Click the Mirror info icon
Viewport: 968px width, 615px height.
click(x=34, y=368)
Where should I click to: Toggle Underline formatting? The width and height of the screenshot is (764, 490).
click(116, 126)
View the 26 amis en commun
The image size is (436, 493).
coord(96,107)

________

Required action: Please restate word for word only the lines from the one with "Where should I" through the final line of the listing above, both of them included.

Written response:
Where should I click to: Toggle Underline formatting? The width and height of the screenshot is (764, 490).
click(116, 126)
View the 26 amis en commun
The image size is (436, 493).
coord(96,107)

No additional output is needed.